Conheci o general Lino César Oviedo em 1997 ou 1998, quando
eu o entrevistei para as “páginas vermelhas” da ISTOÉ. Lembro-me de que em sua
casa havia várias fotos dele fardado como um típico caudilho latino-americano, montado
num cavalo branco, feito um Napoleão do Chaco.
Na época, fazia pouco tempo que Oviedo
tinha sido afastado do comando do Exército paraguaio, acusado de tentar um
golpe contra o presidente Juan Carlos Wasmosy. Absolvido da acusação pela
Justiça, Oviedo ganhou a convenção do Partido Colorado, derrotando José Maria Argaña,
candidato de Wasmosy. Mas em seguida, uma corte marcial criada ad hoc por Wasmosy condenou Oviedo a dez
anos de prisão pela tentativa de golpe, tirando-o da disputa pelo Palácio
de López.
Oviedo era cria do “coloradismo”, sistema nascido nos anos
1940 e consolidado a partir de 1954 pela ditadura do general Alfredo
Stroessner. Era um modelo em que o partido se confundia com o Estado, os funcionários
públicos eram obrigados a pertencer ao Partido Colorado e a repressão comia
solta. De tempos em tempos, ocorriam eleições fraudulentas para referendar El Supremo. Esse
esquema deixou de ser útil e ruiu em 1989, por pressão dos EUA, depois do fim
das ditaduras militares na Bolívia, Argentina, Brasil, Uruguai e Chile. Stroessner
foi deposto por seu próprio genro, o general Andrés Rodríguez, que virou
presidente. Oviedo participou ativamente do golpe contra seu ex-protetor. O
stronismo caiu, mas o coloradismo continuou no poder, corrupto e repressivo
como sempre, mas agora disfarçado de democracia.
Oviedo quando voltou ao Paraguai e foi preso, em 2005 |
Na convenção do Partido Colorado que escolheria o candidato presidencial
às eleições de 1993, Oviedo usou a máquina para favorecer Wasmosy, derrotando o
favorito José María Argaña. Wasmosy e Oviedo governaram o Paraguai em
condomínio; o general como comandante do Exército. Mas em 1996 Oviedo rompeu
com Wasmosy, que o afastou. Inconformado, o general apelou para a caserna, mas
fracassou – principalmente devido às pressões do Mercosul e da embaixada
americana em Assunção, que ameaçaram o país caso o golpe se consolidasse. Afastado,
preso e impedido de ser o candidato presidencial dos colorados em 1998, Oviedo criou uma facção e lançou
mão de um “poste” para substituí-lo, Raúl Cubas, que ganhou facilmente a
eleição e libertou o padrinho do cárcere.
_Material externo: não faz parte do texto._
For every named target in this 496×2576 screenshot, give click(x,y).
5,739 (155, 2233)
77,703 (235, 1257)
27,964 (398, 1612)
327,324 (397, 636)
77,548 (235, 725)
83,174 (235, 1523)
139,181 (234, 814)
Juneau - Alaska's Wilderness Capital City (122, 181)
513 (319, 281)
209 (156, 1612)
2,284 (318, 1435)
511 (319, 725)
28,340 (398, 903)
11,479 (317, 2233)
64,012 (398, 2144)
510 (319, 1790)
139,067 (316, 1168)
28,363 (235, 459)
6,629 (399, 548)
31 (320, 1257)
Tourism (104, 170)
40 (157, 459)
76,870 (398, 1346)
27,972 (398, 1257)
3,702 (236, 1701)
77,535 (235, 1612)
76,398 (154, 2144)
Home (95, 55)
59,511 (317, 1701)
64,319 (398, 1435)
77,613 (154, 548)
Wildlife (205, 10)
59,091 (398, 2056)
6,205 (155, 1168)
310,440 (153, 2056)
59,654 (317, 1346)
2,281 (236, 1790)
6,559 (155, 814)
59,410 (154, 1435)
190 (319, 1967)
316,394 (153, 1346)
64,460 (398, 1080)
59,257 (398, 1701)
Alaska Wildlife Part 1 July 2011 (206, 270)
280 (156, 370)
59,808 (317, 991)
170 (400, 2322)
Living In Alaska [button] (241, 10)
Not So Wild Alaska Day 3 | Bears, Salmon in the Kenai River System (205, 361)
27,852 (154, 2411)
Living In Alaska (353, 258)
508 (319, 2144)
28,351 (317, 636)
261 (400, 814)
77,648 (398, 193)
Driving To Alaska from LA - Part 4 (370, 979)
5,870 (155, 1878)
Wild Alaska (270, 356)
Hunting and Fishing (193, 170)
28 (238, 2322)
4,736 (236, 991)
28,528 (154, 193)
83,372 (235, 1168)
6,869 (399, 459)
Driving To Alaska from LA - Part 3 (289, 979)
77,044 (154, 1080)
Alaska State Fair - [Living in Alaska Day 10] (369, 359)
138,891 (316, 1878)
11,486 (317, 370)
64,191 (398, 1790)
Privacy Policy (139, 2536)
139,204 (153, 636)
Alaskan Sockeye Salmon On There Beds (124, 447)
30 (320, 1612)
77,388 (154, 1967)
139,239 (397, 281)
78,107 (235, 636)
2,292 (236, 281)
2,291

Como os colorados não queriam largar
o osso, o partido se reunificou e Argaña, que se tornara o candidato de
Wasmosy, saiu como vice na chapa de Cubas. Mas Argaña e os oviedistas não se
entendiam. Em 1999, Argaña foi assassinado a tiros em seu carro quando se
dirigia ao trabalho, no centro de Assunção. Cubas e Oviedo foram acusados como
mandantes do crime; a agitação ganhou as ruas. O presidente foi deposto e os
dois se exilaram na Argentina e depois no Brasil. Oviedo acabou preso em Foz do
Iguaçu, sendo depois enviado a Brasília. Libertado tempos depois, o Paraguai
pediu sua extradição, o que foi negado por unanimidade pelo Supremo Tribunal
Federal, que reconheceu sua condição de "vítima de perseguição política".
José María Argaña: assassinato foi uma farsa |
Como viríamos a descobrir, os eventos envolvendo o general Oviedo
e o Paraguai não apenas fariam inveja a qualquer ficcionista latino-americano como
seriam capazes de deixar Gabriel García Márquez e sua Macondo no chinelo. Em
2003, Oviedo – já então exilado no Brasil – apareceu na redação da ISTOÉ com um
dossiê que, dizia ele, provava que o atentado contra Argaña tinha sido uma
farsa montada por seus adversários para incriminá-lo e afastá-lo do poder.
Quiseram me mandar para o Paraguai para investigar, mas eu achava que era fria,
pois conhecia a “ficha corrida” de Oviedo. Então, enviamos os documentos que
ele mostrou para legistas independentes. Em seguida, eu e os jornalistas Alan
Rodrigues e Mário Simas Filho zarpamos para o Paraguai para fazer a reportagem.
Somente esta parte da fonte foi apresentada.